There is also the potential for trickle-down effects for institutions across the country. David Fleming, the chair of the advisory committee to the CDC director, noted that much of the agency’s budget helps fund activities by state and local health departments, universities, and community-based organizations.
“Reducing the workforce at CDC in an indiscriminate way will affect the agency’s ability to fulfill their jobs of assuring those resources are being used wisely, and in partnering with state and local health departments and universities to make sure that both practice and research is doing what it needs to do to best protect this country,” Fleming said.
The Trump administration’s strategy of layoffs will also affect the future of biomedical research. This week, nearly 170 employees were fired from the National Science Foundation—some of whom had completed their probationary period—including program managers who help determine which research projects should receive federal grants. Scientists who receive funds from the NSF were already living in fear about the future of their research, worried that Trump’s orders targeting diversity, equity, and inclusion initiatives could result in their projects being flagged as out of alignment with the administration’s priorities.
Although a plan to slash federal funding to research institutions by the NIH has been temporarily blocked in court, there is a pall hanging over the future of research.
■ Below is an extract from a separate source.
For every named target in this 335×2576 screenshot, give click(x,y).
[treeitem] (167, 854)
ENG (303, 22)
“NIH is the source of dollars going out there of cutting edge advances in treatment and pharmaceuticals,” said Hearne. She credited the swift development of the Covid-19 vaccine during the first Trump administration to the research and work of the NIH.
“So if we have another event [like Covid-19], worries are, would we have another rapid response as we did?” Hearne said. “I’m worried [about] our ability to track those diseases, to have the investigators who catch it early and stop it, or who are investigating what’s causing it, or who are involved in how to treat it quickly, whether it’s vaccines or pharmaceuticals.”
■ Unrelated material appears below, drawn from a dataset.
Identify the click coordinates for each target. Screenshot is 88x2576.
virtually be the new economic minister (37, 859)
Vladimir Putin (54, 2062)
The layoffs, and the uncertainty surrounding them, will also likely have far-reaching implications for would-be public health officials now discouraged from seeking a federal position. Moreover, as the bulk of the layoffs affected probationary employees—people who are typically early in their careers—it undercuts the efficacy of the future workforce, said Fleming.
“It makes no sense that if you’re looking to increase efficiency, that you would start with [firing] your newest, brightest talent, and people who have been promoted as a result of your confidence,” Fleming said.
He also noted that, demographically, many officials working in public health are older, and nearing retirement. “The nation really is in desperate need of young, bright, emerging leaders to fill the spaces in the mid and top leadership posts that are going to become open in the next few years,” Fleming continued.
The immediate-term impacts of the layoffs are compounded by uncertainty around the administration’s response to current problems. Even as a measles outbreak hit a community with relatively low vaccination rates in Texas, Kennedy said this week that a panel would evaluate the childhood vaccine schedule. The firings may further contribute to the unstable information landscape around health issues.
“We want families to have information about vaccines. Vaccines are the best defense against measles, and the measles vaccine is safe and effective,” said Jezek. “When we have either a smaller public health workforce or limitations in what that public health workforce is permitted to do and what they’re permitted to communicate, then that puts more families at risk for not having good, evidence-based information to make decisions.”